**Aim of the task:** Replace "Slots" with "Lobby" in all of the items below and write them out again with nothing else changed. Leave the pictures out of your answer.

─── Records supplied ───

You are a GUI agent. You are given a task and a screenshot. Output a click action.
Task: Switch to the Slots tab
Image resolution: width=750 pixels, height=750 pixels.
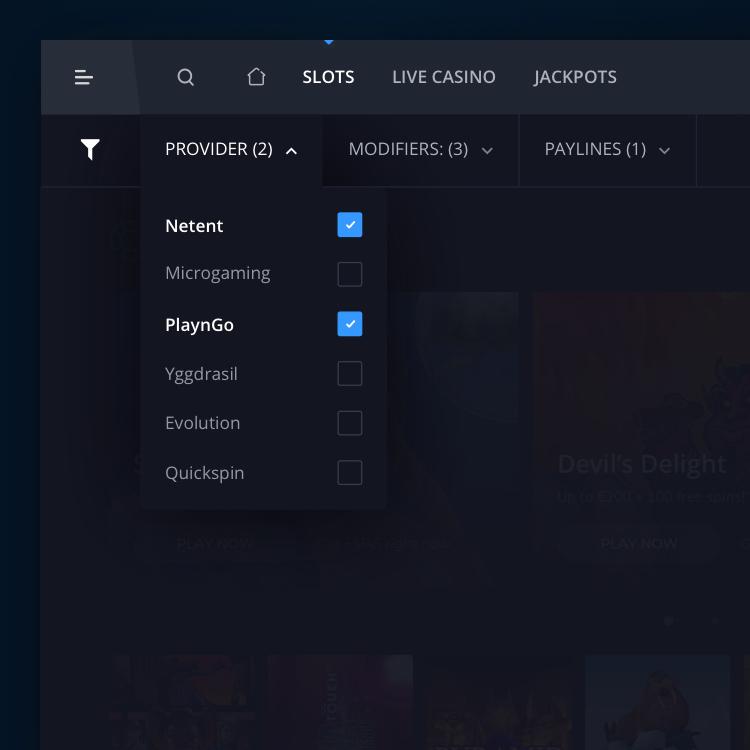pyautogui.click(x=328, y=77)
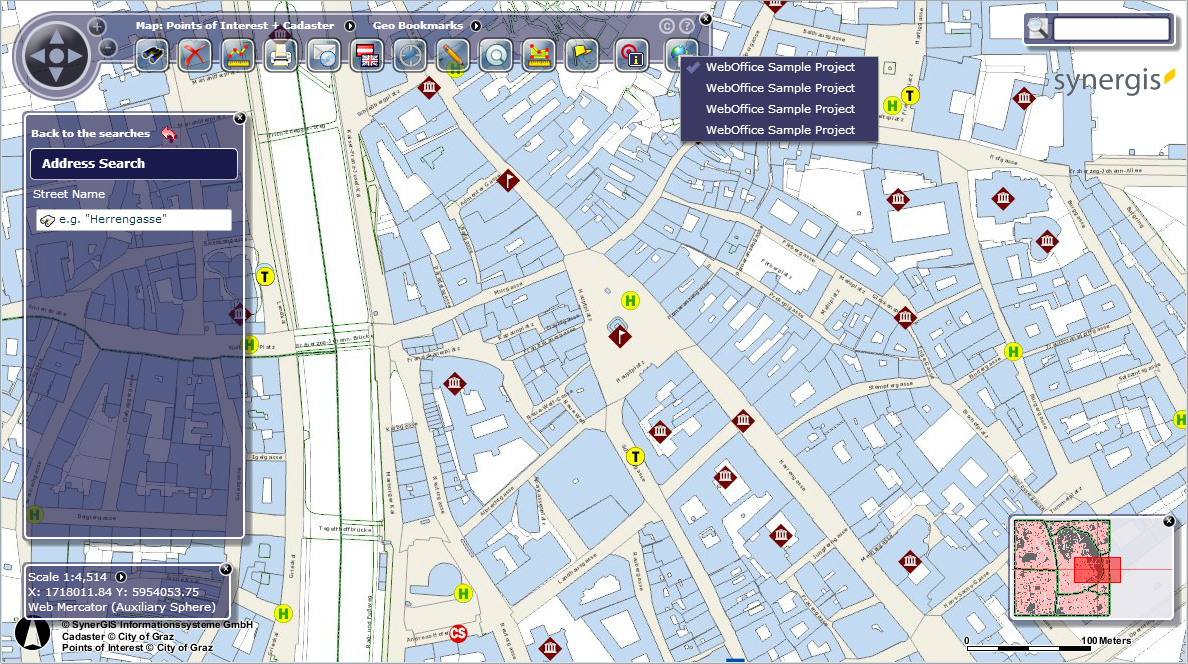Click the flag geo bookmark tool

click(581, 55)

───

**Right answer:**
You are a GUI agent. You are given a task and a screenshot. Output a click action.
Task: Switch to the Lobby tab
Image resolution: width=750 pixels, height=750 pixels.
pyautogui.click(x=328, y=77)
Click the flag geo bookmark tool

click(581, 55)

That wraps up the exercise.